(Data items)
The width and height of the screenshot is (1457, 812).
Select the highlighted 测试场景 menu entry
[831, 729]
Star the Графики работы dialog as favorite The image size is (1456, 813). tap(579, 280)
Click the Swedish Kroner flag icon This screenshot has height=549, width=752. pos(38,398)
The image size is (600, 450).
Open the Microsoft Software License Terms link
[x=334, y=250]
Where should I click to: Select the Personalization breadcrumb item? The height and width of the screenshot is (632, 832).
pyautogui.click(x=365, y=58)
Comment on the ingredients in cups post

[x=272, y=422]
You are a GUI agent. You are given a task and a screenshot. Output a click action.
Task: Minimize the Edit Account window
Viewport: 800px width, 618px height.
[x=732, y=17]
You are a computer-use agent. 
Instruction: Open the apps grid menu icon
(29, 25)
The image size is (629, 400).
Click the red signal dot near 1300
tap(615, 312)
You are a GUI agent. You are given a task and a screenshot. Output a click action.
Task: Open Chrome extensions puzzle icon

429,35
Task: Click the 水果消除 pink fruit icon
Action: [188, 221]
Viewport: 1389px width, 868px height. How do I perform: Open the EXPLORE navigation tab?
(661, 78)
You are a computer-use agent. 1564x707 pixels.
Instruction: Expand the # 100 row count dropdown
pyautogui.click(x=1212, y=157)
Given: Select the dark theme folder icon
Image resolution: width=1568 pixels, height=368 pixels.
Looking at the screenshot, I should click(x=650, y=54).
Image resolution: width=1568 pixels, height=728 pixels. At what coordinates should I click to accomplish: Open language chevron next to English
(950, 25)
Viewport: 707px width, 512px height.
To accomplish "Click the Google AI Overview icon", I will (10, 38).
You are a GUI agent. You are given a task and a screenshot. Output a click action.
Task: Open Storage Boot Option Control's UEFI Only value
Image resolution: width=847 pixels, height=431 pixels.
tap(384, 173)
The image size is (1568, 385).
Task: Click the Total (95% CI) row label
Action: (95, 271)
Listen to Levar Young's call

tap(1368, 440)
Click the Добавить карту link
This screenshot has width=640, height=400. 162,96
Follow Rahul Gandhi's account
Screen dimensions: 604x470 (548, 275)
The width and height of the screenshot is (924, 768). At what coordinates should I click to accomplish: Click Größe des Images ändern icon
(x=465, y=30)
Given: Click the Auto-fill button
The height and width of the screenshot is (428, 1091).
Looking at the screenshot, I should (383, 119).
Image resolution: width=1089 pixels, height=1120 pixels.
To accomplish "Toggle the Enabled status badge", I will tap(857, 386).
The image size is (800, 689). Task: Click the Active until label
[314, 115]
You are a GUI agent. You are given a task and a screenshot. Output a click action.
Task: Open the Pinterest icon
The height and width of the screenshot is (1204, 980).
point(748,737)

### Requirements
Copy out the rows word for word, beginning at the first row and stopping after the line containing "Action: [188, 221]".

### The output
The width and height of the screenshot is (1457, 812).
Select the highlighted 测试场景 menu entry
[831, 729]
Star the Графики работы dialog as favorite The image size is (1456, 813). tap(579, 280)
Click the Swedish Kroner flag icon This screenshot has height=549, width=752. pos(38,398)
The image size is (600, 450).
Open the Microsoft Software License Terms link
[x=334, y=250]
Where should I click to: Select the Personalization breadcrumb item? The height and width of the screenshot is (632, 832).
pyautogui.click(x=365, y=58)
Comment on the ingredients in cups post

[x=272, y=422]
You are a GUI agent. You are given a task and a screenshot. Output a click action.
Task: Minimize the Edit Account window
Viewport: 800px width, 618px height.
[x=732, y=17]
You are a computer-use agent. 
Instruction: Open the apps grid menu icon
(29, 25)
The image size is (629, 400).
Click the red signal dot near 1300
tap(615, 312)
You are a GUI agent. You are given a task and a screenshot. Output a click action.
Task: Open Chrome extensions puzzle icon

429,35
Task: Click the 水果消除 pink fruit icon
Action: [188, 221]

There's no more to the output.